Bu böyle olmaz bir şeydir ki; Cenâb-ı Hakk’ın nice has kulları bu vadide at sürmüşler, fakat sonunda:

«– Yarabbi, Senin ettiğin sena şeklinde Senin evsafını sayamam!..» diye atlarının dizginlerini çekmiş, durmuşlardır.

Evet, her yerde at sürmek olmaz. Öyle yerler olur ki, orada, kalkanı atarak kaçmak lâzım gelir. Bir salik bu sırra mahrem oldu mu, artık geri dönemez. Bu sırrı ifşâ edemez.

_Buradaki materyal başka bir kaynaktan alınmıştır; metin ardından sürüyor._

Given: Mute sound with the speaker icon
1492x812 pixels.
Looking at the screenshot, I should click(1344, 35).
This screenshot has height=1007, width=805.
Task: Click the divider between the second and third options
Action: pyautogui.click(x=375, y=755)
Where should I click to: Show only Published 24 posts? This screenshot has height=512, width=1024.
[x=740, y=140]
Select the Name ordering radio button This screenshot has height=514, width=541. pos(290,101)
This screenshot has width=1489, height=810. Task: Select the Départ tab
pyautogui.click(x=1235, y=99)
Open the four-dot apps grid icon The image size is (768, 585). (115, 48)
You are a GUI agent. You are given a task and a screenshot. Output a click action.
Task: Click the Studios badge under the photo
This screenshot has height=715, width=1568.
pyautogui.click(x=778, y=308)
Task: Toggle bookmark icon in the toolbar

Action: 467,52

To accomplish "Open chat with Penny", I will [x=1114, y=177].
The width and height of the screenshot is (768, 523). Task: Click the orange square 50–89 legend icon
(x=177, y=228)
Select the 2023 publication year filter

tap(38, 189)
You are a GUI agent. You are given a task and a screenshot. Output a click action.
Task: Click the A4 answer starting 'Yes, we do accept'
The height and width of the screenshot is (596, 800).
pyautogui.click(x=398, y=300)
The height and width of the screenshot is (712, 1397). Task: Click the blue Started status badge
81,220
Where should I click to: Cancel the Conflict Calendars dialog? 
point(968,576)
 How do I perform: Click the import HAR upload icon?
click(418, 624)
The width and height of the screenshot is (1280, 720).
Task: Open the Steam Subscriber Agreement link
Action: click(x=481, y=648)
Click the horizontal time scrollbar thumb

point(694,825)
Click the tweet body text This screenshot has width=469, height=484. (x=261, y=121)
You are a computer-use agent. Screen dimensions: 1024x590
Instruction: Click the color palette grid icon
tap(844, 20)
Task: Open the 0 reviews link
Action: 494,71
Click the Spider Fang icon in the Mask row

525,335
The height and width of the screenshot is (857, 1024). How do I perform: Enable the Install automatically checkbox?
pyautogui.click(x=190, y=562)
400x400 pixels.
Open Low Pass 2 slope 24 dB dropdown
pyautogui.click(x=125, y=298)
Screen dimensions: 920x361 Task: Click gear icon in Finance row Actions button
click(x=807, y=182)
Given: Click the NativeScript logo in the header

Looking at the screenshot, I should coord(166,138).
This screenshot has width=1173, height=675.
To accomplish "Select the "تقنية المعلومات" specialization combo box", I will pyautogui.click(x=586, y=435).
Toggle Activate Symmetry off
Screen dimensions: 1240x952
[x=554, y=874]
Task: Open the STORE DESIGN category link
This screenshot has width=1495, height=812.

Kime ki, bu mecliste dolu sunarlar, ona o kadeh içinde bîhuşluk ilâcını verirler.

Bir doğan olur ki; gözleri dikili olur; bir doğan da bulunur ki, gözleri açık, fakat kanatları yanmış bulunur.

Kârûn’un hazinesine kimse girememiştir. Şayet girmişse orada kalmış, bir daha çıkamamıştır.

Âkil olan bu kan denizinden ürker. Zira kimse orada gemisini kurtaramamrştır.

Eğer sen bu yolda yürümek istiyorsan evvelâ, seni geri getirecek atı sihirleyip onu dönemiyecek hâle getirmelisin.

Gökler aynasına sık sık bakmalı, tedricen saffet kesbetmelisin...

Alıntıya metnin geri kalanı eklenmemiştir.